In some cultures, they’re called “little kisses of the sun,” indeed, freckles tend to become more pronounced with more sun exposure.
It is an oddity of nature that the sun can lighten a person’s hair but darken their skin. Freckles are not simply an uneven tan, though. Sun exposure results in freckling in some people when the skin pigmentation in skin cells is produced unevenly across the body. You get freckles in areas where you have more pigmentation production.
Why some people are more prone than others toward freckling has a lot to do with their genetics.
Freckles are often associated with fair-skinned people, redheads, or people of Northern European descent. While it is true that freckling is more common in fair-skinned people, they occur in people of all ethnic backgrounds. The dynamic is the same.
Melanin also helps protect the skin from sun damage by absorbing and reflecting ultraviolet light. When the sun is out, pigmentation production ramps up. When it’s spread across our skin evenly, we get a tan. But you get freckles in areas where your skin produces more melanin.
Genetics of Freckles
To better understand the factors involved in freckling 23andMe, scientists looked at data from more than 150,000 customers of European ancestry who consented to participate in research. Our team found 34 variants in several different genes associated with freckling. Using that data and other factors like age and sex, we created a statistical model to estimate the likelihood of having freckles.
But these genetic variants also shed light on the genes responsible for melanin production. One of the variants strongly associated with freckling is in the Melanocortin 1 Receptor gene, MC1R, which is also associated with red hair.

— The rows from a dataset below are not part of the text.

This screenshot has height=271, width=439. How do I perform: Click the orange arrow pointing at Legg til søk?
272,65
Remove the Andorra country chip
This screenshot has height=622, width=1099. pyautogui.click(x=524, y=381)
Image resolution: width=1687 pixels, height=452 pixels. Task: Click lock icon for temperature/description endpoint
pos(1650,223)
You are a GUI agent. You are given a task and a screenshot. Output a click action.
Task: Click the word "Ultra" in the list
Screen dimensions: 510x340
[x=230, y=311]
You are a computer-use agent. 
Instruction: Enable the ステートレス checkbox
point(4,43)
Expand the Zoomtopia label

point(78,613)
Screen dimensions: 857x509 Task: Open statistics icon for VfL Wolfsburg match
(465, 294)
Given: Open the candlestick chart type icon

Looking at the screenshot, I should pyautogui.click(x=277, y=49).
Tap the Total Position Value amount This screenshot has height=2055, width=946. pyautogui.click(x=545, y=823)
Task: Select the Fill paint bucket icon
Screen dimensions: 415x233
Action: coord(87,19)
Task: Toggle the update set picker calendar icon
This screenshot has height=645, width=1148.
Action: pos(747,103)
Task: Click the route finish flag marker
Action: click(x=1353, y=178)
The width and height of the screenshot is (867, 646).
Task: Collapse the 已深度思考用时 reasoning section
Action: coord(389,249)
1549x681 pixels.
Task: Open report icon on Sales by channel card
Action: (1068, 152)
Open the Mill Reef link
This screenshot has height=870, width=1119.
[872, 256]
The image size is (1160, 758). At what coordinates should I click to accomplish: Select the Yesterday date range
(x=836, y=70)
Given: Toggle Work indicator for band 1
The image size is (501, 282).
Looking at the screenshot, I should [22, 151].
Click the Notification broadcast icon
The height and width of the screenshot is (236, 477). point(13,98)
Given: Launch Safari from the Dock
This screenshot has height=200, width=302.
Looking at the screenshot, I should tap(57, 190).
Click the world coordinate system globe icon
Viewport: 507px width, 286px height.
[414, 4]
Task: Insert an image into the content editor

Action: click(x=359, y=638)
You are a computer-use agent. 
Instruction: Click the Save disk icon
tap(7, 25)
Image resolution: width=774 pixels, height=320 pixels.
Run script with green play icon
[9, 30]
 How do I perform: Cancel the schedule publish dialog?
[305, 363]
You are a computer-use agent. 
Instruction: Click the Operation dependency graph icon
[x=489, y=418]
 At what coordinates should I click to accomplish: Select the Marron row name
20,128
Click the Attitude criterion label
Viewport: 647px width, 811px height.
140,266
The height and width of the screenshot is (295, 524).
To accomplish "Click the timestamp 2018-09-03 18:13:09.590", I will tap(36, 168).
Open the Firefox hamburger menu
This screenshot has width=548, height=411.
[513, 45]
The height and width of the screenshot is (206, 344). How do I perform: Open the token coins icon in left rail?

The MC1R gene toggles the cells that produce a brown-black pigment or a reddish-yellow pigment. The color of the pigment, and how much is produced, plays a role not just in skin pigmentation but also in the color of a person’s hair. So, for some people, a variant in the gene changes the signal to make the black-brown pigment that is so protective against the sun’s harmful UV rays and instead produces more reddish-yellow pigment, which, in your hair, gives it a red color.
While genetics plays an essential role in freckling, so does sun exposure. And the two factors also work in tandem.
Freckles are usually harmless, but that doesn’t mean you should ignore them. Freckles are often more pronounced after sun exposure, for instance, and can be damaging to your skin.
Dermatologists recommend sunscreen and limiting sun exposure, especially during the middle of the day.
Beyond those protections that help against premature aging and skin cancer, you should also pay attention to your skin. Consult a dermatologist if you notice dramatic changes in a freckle’s color, shape, or size.